Klaus-Michael Kühne, considéré comme l’homme le plus riche d’Allemagne et figure historique du groupe de logistique Kühne+Nagel, est mort. Sans enfants et résident d’un canton suisse dépourvu de droits de succession, sa fortune estimée à 42,2 milliards d’euros a été intégralement transférée à une fondation, qui devient ainsi l’une des plus dotées d’Europe.
Pourquoi cette fortune a-t-elle échappé à toute taxation ?
Klaus-Michael Kühne avait établi sa résidence dans un canton suisse, généralement identifié comme celui de Schwyz, réputé pour sa fiscalité avantageuse et l’absence de droits de succession. N’ayant pas d’enfants, il ne disposait pas d’héritiers directs auxquels transmettre son patrimoine selon les règles classiques de succession, ce qui a facilité le transfert intégral de ses avoirs vers une structure fondationnelle plutôt que vers des proches.
Cette opération fait naître l’une des fondations les plus riches du continent européen.
Que va devenir cette fondation issue de l’héritage Kühne ?

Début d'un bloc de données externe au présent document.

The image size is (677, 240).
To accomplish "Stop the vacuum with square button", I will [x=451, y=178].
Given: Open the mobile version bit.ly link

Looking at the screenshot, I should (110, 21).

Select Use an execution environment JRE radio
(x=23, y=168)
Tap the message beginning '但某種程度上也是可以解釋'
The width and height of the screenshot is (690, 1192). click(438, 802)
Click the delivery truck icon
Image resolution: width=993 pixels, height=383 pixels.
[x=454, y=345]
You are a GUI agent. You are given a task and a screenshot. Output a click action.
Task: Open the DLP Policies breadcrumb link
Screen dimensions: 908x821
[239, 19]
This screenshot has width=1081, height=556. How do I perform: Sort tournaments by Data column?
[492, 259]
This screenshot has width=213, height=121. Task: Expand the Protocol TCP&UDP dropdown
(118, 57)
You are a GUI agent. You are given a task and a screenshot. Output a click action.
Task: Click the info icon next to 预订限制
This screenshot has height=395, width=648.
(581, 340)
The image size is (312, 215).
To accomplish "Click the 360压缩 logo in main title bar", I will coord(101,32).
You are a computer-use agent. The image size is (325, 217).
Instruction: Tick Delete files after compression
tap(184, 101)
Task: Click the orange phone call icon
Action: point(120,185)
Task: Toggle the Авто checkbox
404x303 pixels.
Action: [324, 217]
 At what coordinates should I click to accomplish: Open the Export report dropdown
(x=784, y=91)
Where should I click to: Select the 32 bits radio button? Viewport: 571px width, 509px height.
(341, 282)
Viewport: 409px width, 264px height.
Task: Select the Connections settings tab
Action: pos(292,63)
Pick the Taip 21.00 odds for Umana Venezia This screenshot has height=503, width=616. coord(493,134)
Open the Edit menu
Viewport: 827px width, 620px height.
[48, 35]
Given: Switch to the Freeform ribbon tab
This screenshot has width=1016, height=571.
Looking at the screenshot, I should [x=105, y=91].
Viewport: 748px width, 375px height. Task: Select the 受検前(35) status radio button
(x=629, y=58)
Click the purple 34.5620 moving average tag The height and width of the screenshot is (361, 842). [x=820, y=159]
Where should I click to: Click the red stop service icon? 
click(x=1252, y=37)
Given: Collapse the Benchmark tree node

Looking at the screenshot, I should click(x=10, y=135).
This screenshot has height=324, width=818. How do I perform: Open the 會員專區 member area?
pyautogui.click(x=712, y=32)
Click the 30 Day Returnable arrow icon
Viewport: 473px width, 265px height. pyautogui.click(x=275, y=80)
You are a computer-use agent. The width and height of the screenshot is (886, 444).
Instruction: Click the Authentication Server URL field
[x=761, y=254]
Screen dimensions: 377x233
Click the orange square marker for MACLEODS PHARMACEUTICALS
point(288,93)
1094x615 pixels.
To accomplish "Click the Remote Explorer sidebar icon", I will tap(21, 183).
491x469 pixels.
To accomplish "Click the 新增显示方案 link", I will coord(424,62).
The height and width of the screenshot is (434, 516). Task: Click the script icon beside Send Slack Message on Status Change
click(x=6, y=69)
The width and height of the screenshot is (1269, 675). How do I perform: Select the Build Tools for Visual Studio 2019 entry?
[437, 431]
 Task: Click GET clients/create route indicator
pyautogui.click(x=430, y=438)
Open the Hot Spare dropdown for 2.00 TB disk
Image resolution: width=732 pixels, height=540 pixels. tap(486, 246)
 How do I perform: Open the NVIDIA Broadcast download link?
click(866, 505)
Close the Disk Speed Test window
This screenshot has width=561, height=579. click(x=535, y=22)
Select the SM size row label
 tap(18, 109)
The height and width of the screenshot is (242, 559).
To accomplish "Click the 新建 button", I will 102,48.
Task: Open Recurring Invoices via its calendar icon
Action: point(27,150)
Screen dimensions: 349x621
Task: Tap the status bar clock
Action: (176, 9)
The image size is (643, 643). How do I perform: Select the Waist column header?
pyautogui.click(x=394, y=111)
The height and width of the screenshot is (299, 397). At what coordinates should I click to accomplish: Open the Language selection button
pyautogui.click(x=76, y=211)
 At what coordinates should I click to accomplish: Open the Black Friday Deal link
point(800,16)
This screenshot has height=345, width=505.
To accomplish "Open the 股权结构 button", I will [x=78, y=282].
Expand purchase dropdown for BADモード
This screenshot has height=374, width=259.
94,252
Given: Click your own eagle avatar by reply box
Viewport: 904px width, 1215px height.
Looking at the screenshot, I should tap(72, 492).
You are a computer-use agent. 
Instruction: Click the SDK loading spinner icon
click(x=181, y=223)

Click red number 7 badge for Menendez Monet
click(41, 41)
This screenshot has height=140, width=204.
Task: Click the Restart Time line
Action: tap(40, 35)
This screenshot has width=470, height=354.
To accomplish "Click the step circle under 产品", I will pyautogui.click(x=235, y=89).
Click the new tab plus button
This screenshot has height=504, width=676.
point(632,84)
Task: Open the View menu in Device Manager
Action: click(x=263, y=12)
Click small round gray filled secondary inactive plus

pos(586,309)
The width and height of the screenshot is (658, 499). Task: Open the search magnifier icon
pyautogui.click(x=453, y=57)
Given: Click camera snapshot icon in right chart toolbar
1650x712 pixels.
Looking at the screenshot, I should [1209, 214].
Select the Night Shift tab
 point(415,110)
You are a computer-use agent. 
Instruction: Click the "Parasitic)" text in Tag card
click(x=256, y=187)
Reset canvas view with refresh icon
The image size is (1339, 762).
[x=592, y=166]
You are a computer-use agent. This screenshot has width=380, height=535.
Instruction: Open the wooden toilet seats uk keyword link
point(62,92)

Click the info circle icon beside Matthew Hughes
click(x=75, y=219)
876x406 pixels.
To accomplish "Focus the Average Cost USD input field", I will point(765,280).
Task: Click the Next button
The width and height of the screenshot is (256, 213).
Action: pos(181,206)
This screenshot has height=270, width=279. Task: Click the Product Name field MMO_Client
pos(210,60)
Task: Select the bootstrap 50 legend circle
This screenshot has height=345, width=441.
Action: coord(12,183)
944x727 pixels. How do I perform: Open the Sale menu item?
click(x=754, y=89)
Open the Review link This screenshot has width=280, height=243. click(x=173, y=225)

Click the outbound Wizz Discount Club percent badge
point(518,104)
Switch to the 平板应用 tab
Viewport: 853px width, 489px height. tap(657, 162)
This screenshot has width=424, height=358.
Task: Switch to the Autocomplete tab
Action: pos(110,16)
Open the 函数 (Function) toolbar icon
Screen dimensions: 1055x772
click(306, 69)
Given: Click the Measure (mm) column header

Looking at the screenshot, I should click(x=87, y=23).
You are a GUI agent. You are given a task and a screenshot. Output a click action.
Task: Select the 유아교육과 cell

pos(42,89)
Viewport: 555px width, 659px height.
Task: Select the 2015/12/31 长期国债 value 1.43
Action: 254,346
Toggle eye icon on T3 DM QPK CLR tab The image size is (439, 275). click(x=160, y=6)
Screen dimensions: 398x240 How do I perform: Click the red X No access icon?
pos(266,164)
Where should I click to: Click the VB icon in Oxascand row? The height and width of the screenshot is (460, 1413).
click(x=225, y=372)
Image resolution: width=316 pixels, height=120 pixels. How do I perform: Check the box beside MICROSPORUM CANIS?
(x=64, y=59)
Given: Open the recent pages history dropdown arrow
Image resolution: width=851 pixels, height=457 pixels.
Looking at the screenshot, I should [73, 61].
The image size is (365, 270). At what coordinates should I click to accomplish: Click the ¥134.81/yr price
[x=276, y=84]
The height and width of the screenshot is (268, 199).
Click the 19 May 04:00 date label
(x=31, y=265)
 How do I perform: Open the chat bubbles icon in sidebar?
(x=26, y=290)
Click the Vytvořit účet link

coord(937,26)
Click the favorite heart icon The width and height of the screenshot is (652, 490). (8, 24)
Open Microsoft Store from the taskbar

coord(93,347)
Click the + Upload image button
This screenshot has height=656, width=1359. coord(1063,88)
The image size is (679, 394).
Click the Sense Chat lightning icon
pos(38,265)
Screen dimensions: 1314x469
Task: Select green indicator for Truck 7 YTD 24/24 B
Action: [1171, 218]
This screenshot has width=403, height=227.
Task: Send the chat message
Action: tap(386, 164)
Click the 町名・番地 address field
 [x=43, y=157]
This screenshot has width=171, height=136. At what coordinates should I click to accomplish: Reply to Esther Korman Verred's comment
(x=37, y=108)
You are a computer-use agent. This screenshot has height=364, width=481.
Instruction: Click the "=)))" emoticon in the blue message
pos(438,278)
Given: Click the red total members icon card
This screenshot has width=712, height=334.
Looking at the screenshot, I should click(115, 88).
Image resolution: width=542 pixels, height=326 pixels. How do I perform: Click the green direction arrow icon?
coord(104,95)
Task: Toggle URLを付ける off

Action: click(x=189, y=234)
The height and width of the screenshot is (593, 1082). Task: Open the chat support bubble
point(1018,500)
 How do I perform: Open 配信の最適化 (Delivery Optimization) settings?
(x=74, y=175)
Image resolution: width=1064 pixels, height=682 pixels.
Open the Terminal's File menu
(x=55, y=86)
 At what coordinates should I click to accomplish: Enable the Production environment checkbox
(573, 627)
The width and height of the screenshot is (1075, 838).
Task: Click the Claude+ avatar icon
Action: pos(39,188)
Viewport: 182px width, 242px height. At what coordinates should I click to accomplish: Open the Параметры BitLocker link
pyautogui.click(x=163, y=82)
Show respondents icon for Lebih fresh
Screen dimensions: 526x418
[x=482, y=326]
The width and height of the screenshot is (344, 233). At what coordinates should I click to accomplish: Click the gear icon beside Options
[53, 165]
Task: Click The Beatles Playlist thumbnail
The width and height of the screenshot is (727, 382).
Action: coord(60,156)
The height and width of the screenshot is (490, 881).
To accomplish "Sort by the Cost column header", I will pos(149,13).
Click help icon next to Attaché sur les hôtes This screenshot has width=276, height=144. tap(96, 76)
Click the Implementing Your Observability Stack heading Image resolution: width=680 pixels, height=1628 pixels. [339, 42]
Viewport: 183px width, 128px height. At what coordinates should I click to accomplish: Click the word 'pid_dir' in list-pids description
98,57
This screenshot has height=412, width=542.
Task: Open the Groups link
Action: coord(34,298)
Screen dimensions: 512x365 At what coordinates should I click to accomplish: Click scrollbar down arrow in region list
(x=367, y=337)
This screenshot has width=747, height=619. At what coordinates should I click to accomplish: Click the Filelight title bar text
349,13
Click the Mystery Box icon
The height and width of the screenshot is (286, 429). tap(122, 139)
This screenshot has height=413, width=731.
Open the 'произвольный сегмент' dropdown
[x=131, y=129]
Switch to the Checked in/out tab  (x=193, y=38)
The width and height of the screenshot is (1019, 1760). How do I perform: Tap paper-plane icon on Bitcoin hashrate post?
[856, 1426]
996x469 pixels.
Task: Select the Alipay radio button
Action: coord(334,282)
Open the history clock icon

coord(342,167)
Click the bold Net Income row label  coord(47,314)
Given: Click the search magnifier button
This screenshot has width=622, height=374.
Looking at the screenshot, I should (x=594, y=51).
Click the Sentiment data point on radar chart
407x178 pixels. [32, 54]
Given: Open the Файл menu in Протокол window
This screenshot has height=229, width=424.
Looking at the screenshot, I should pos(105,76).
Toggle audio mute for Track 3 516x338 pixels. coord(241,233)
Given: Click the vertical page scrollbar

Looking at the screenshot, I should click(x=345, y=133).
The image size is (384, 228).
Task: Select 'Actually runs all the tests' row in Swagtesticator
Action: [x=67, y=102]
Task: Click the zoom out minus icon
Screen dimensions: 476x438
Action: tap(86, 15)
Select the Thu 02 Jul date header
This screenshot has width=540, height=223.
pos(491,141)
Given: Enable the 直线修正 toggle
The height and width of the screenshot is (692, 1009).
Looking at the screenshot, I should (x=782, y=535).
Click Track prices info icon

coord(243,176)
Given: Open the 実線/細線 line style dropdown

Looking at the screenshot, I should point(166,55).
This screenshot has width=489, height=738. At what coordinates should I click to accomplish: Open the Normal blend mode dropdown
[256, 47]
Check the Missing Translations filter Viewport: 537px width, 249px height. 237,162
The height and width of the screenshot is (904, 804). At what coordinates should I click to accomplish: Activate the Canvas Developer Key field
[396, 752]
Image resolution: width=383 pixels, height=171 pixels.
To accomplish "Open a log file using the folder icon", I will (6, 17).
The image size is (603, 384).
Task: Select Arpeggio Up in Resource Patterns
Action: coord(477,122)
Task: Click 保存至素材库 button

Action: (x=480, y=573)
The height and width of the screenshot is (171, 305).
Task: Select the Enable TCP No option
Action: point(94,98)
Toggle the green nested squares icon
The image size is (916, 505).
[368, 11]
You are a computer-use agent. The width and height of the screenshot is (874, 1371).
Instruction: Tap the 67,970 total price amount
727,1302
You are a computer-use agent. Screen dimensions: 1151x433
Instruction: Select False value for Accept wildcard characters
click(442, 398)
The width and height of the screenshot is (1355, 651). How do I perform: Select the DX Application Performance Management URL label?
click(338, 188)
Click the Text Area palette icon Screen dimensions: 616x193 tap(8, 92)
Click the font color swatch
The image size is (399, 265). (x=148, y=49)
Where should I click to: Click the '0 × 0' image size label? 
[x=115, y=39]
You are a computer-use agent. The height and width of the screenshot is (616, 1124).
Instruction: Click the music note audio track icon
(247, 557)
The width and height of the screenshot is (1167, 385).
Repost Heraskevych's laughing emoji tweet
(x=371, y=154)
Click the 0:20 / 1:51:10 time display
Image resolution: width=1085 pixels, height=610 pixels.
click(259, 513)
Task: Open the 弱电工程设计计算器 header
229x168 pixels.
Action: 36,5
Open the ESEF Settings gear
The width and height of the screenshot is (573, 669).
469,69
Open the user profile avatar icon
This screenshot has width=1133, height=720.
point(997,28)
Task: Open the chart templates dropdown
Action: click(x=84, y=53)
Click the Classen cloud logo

La fondation hérite désormais d’un patrimoine évalué à 42,2 milliards d’euros, ce qui la place parmi les toutes premières fortunes fondationnelles en Europe. Compte tenu du poids de Klaus-Michael Kühne dans le capital de Kühne+Nagel, entreprise mondiale du transport et de la logistique, cette fondation pourrait jouer un rôle central dans la gouvernance future du groupe et dans l’orientation de ses activités philanthropiques ou industrielles.
Quelles conséquences pour le débat sur la fiscalité des grandes fortunes ?
Ce transfert sans imposition relance les discussions sur l’optimisation fiscale des grandes fortunes européennes, notamment le recours à des résidences dans des cantons suisses à faible fiscalité successorale. L’ampleur de la somme concernée illustre comment des choix de domiciliation peuvent permettre à un patrimoine considérable de passer intégralement d’un individu à une entité juridique sans prélèvement de l’État.